Segment Start: Excerpted passage
After winning the contest, the song reached No.1 in many countries across Europe and eventually sold more than six million copies. In the UK, it stayed at No. 1 for six weeks and was certified platinum by the BPI in May 1976, becoming the biggest selling single of the year. The song also hit number one in a number of other countries, such as France where it remained in the peak position for five weeks. In the United States, the song was a moderate pop hit –No. 27 on the Billboard Hot 100– but went all the way to No. 1 on the Easy Listening chart; it would be the only hit the band –in its post-1973 incarnation– would have in the US. The song is reported to be the biggest selling single for a winning entry in the history of the contest. It also still holds the record for the highest relative score under the voting system introduced in 1975 –which has been used in every contest since–, with an average of 9.65 points per jury. It is still one of the best-selling singles of all time in the UK, with sales of over a million copies. It also won four ASCAP awards in 1977.

At the same time as the single was at No.1, the group released their latest album; Love and Kisses, which featured "Save Your Kisses for Me". The group followed this up with the similarly themed "My Sweet Rosalie", which was also a hit around Europe. The group continued to score hits in the UK, with two more chart toppers in the next two years; however, this was not the case in the United States, where "Save Your Kisses for Me" was the group's final chart entry –and only one under this lineup–.

Brotherhood of Man performed the song in the Eurovision twenty-fifth anniversary show Songs of Europe held on 22 August 1981 in Mysen. The song was one of fourteen songs chosen by Eurovision fans and a European Broadcasting Union (EBU) reference group, from among the 992 songs that had ever participated in the contest, to participate in the fiftieth anniversary competition Congratulations: 50 Years of the Eurovision Song Contest held on 22 October 2005 in Copenhagen. It was re-enacted by the group along with twelve dancers dressed in matching red, white, and black costumes with briefcases and a live orchestra as the original footage was shown in the background. It came fifth in the final voting. They also performed the song in the Eurovision sixtieth anniversary show Eurovision Song Contest's Greatest Hits held on 31 March 2015 in London.
Segment End: Excerpted passage
Segment Start: Data segment
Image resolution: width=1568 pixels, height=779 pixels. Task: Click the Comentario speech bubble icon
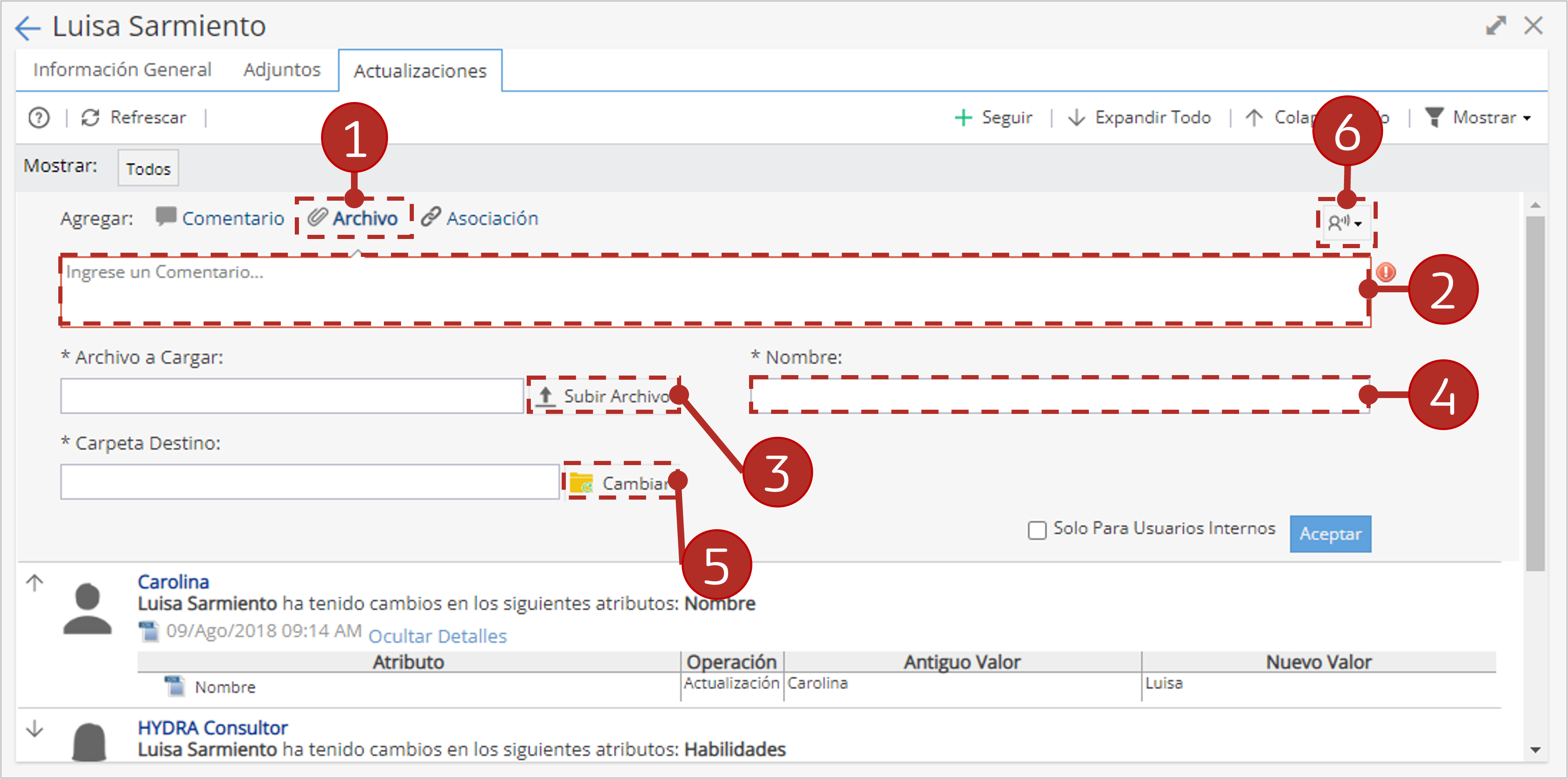(x=166, y=217)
Segment End: Data segment
> Instructions:
**1.** From the passage on "Save Your Kisses for Me," extract the words starting with "At the same" and going on through "under this lineup–.".
**2.** Extend the passage on "Save Your Kisses for Me" from the point where it stops.
None of the lines are needed here.

> Answers:
**1.**
At the same time as the single was at No.1, the group released their latest album; Love and Kisses, which featured "Save Your Kisses for Me". The group followed this up with the similarly themed "My Sweet Rosalie", which was also a hit around Europe. The group continued to score hits in the UK, with two more chart toppers in the next two years; however, this was not the case in the United States, where "Save Your Kisses for Me" was the group's final chart entry –and only one under this lineup–.

**2.**
Brotherhood of Man have re-recorded the song twice as well as releasing a Spanish version titled "Tus besos son para mi" as a single in 1991.

==Track listing==
1. "Save Your Kisses for Me" (Tony Hiller / Lee Sheriden / Martin Lee) 3:06
2. "Let's Love Together" (Hiller / Sheriden / Lee / Sandra Stevens) 2:57

==Chart performance==

===Weekly charts===

| Chart (1976) | Peak position |
|---|---|
| Argentina | 20 |
| Australia (Kent Music Report) | 5 |
| Austria (Ö3 Austria Top 40) | 3 |
| Belgium (VRT Top 30) | 1 |
| Canada (RPM) | 61 |
| Danish Album Charts | 1 |
| Finland (Suomen virallinen lista) | 1 |
| France (SNEP) | 1 |
| Germany (Media Control Charts) | 2 |
| Ireland (Irish Singles Chart) | 1 |
| Israel (IBA) | 1 |
| Italy (Musica e dischi) | 36 |
| Netherlands (Single Top 100) | 1 |
| Netherlands (Dutch Top 40) | 1 |
| New Zealand (Recorded Music NZ) | 9 |
| Norway (VG-lista) | 1 |
| Portugal | 10 |
| South Africa (Springbok Radio) | 4 |
| Spain (Promusicae) | 1 |
| Sweden (Sverigetopplistan) | 6 |
| Switzerland (Schweizer Hitparade) | 2 |
| UK Singles (Official Charts) | 1 |
| US Billboard Hot 100 | 27 |
| US Adult Contemporary (Billboard) then called Easy Listening | 1 |

2026 weekly chart performance
| Chart (2026) | Peak position |
|---|---|
| Israel International Airplay (Media Forest) | 15 |

=== Year-end charts ===

| Chart (1976) | Peak position |
|---|---|
| Australia (Kent Music Report) | 44 |
| Austria | 18 |
| Germany | 19 |
| Switzerland | 9 |
| UK | 1 |
| US Easy Listening | 41 |

===Certifications===

| Region | Certification | Certified units/sales |
| France (SNEP) | Gold | 500,000^{*} |
| United Kingdom (BPI) | Platinum | 1,000,000^{^} |
^{*} Sales figures based on certification alone. ^{^} Shipments figures based on certification alone.

== Legacy ==
=== Margo Smith version ===

"Save Your Kisses for Me" was notably covered by Margo Smith in 1976. Her version of the song was recorded in a country format and released as a single via Warner Bros. Records.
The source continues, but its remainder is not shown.